Ted rougit et murmura :

« Il faut qu'on parle, tous les deux...

-Qu'on parle de quoi ?

-Tu verras bien... »

Lauren haussa les épaules.

Margo, elle, partit avec Matthew.

Lauren en fut légèrement jalouse. Mais, elle ne protesta pas.

Ted semblait être vraiment sérieux. Ça devait être sacrément important.

Il la fit asseoir en face de lui. Elle le contemplait de ses yeux doux.

Il commença :

« Lauren... tu sais qu'on ne s'est jamais beaucoup entendu...

-Pas du tout, tu veux dire...

-Ne me coupe pas, s'il-te-plait. Je suis sérieux. C'est important, ce que je souhaite te dire...

-Vas-y...

-Je te trouvais insupportable... enfin, c'est ce que je te disais... »

Il détourna le regard.

Lauren fronça les sourcils :

« Comment ça ?

-Je... j'étais jaloux...

-De quoi ? »

Lauren était surprise.

Il prit une longue inspiration :

« Tu as toujours été, pour les parents, incroyable. La petite chérie, la petite préférée. Au collège, c'était pareil... Les profs m'ont remarqué à partir du moment où tu es entrée au collège... C'était toujours « ah, t'es le grand frère de Lauren Finn ? »... horrible, je te dis... »

Ted détourna la tête.

Lauren s'approcha lentement et, doucement, serra son frère dans ses bras. Elle murmura :

« Non. C'était moi, celle qui était jalouse. Tu as toujours eu une assurance, un aplomb, un répondant... J'aurais tellement aimé être toi... »
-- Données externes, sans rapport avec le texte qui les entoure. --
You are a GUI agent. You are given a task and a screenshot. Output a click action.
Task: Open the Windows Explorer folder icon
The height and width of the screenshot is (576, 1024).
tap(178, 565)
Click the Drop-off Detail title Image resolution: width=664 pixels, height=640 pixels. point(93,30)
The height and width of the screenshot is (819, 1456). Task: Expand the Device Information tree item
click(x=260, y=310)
Pour la première fois depuis des années, ils osèrent s'avouer leur amour mutuel.

Pour la dernière fois, aussi.

***

Matthew entra dans la pièce où était enfermé Andrew. La première chose qu'il remarqua fut l'absence de celui-ci sur la chaise.

Andrew avait disparu !

Matthew se retourna, pour attraper la main de Margo. Il fallait qu'il protège la jeune fille ! Elle était dans un tel état que...

Mais, sa main ne rencontra que du vide. Il entendit alors le cri strident de la jeune fille.
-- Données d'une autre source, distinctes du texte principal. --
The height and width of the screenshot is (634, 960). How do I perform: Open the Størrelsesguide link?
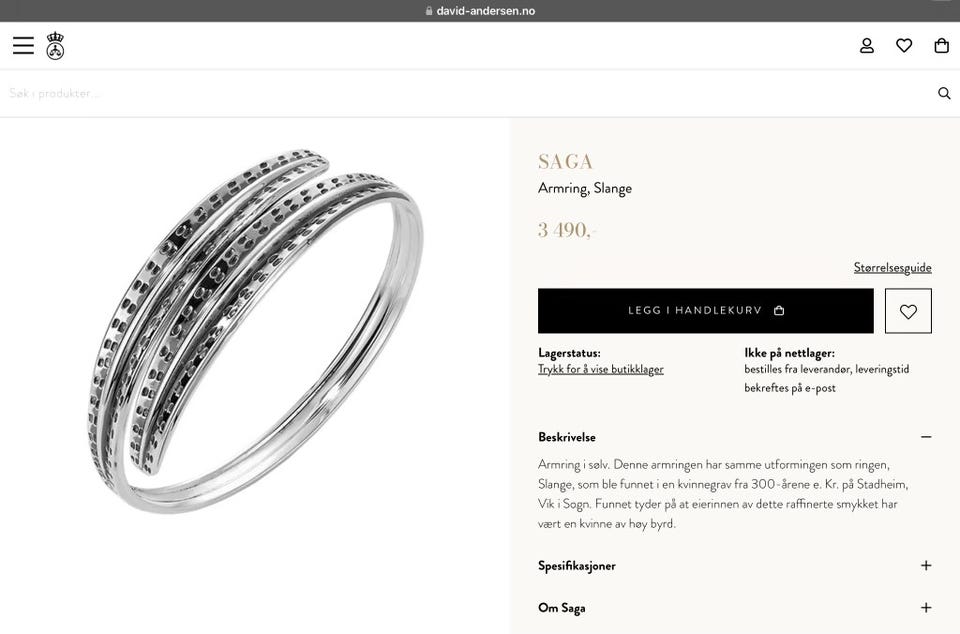point(893,267)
Andrew avait dû l'attaquer !

Une voix, douce, murmura à ses oreilles :

« Matthew... Tu payeras comme les autres... »

Le jeune homme sentit distinctement la lame s'enfoncer dans son corps.

***

Ted était adossé au mur. Il eut un petit sourire, en attrapant son portable.

Lauren fronça les sourcils :

« Qu'est-ce qu'il se passe ? »

Ted avait les yeux qui brillaient :

« Lauren ! J'ai un appel de Maureen !

-Mais qu'est-ce que tu racontes ? Tu n'as plus de batterie depuis longtemps... Il est impossible que...
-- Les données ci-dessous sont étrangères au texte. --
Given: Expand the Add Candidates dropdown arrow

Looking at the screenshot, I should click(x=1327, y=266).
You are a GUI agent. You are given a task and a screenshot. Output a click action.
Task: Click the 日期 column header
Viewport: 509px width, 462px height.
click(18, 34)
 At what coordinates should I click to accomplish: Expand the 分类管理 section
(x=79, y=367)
-Oui, Maureen... On se fait une petite virée demain soir, après le lycée... »

Ted paraissait voir quelque chose qui demeurait invisible pour Lauren. Ted éclata brusquement de rire :

« Mais oui... Mais oui, tu peux venir à la fête d'Edward... il veut bien... »

Lauren fronça les sourcils. Elle comprit soudain. Son cœur se serra.

Doucement, elle prit le téléphone des mains de Ted. Celui-ci, comme un enfant, se laissa faire. Lauren regarda tristement l'écran. Comme elle s'en doutait, il était désespérément noir.

Aucun appel. De personne.

Ted était assis. Il avait l'air tellement heureux... Lauren n'eut pas le cœur à le détromper. A lui expliquer, posément, que Maureen était morte. Et qu'eux aussi, sans doute, ils mourraient bientôt.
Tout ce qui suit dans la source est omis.